> **Task description**:
Please transcribe the data below in full, word for word, without the images.
[Start of Attachment]
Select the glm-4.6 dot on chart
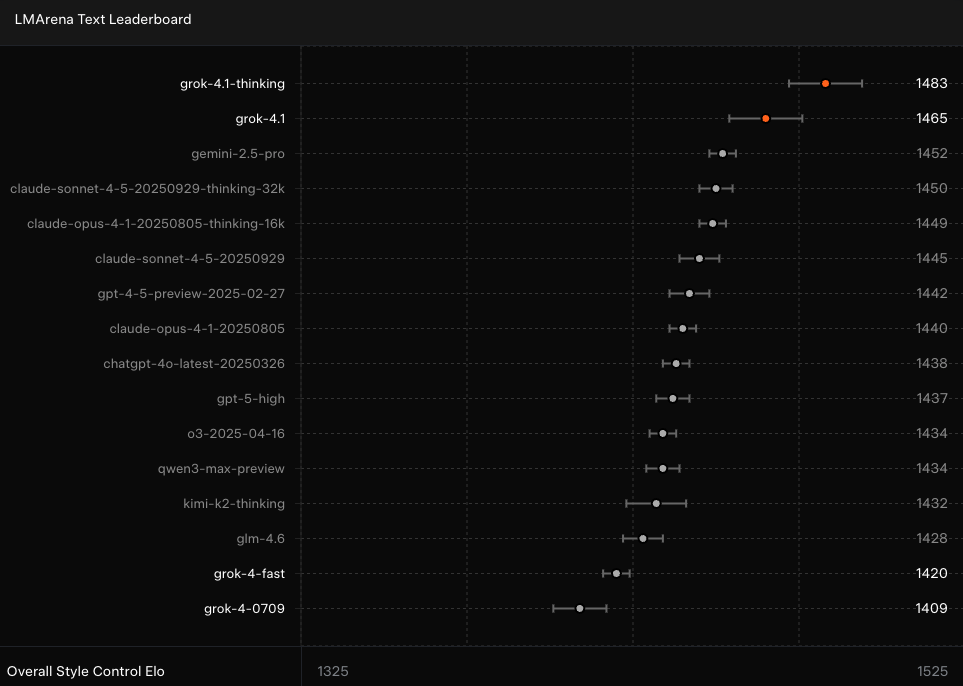 (x=643, y=539)
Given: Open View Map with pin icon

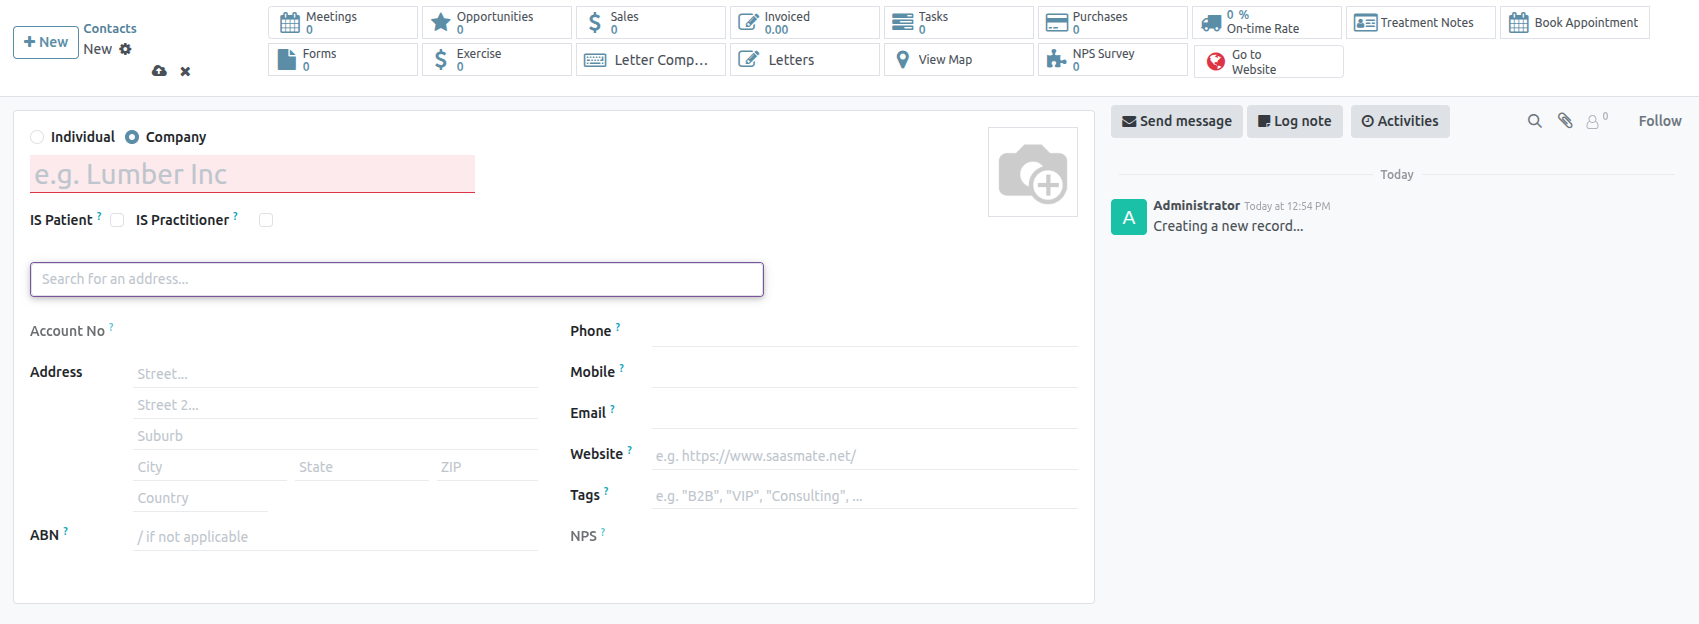Looking at the screenshot, I should [957, 60].
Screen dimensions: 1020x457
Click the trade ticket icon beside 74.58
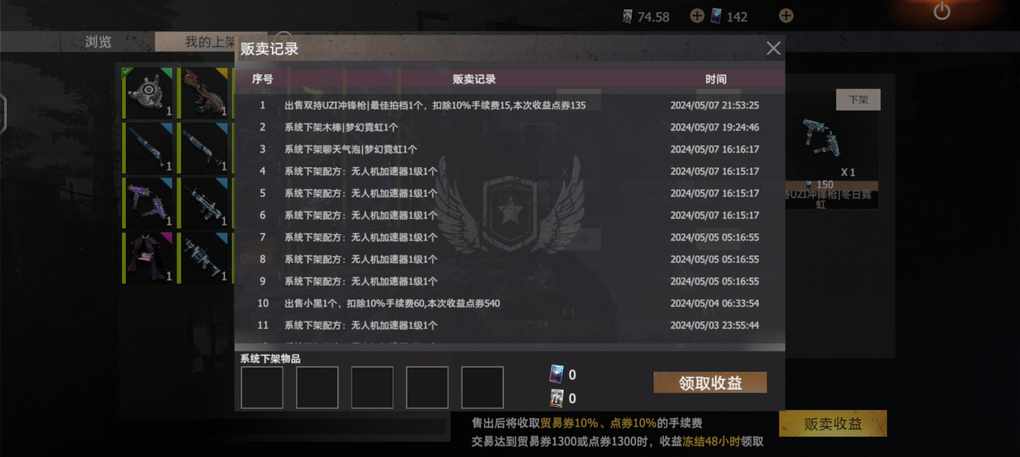[627, 16]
[End of Attachment]
> **Answer space**:
Select the glm-4.6 dot on chart
 (x=643, y=539)
Given: Open View Map with pin icon

Looking at the screenshot, I should [957, 60].
Screen dimensions: 1020x457
Click the trade ticket icon beside 74.58
[627, 16]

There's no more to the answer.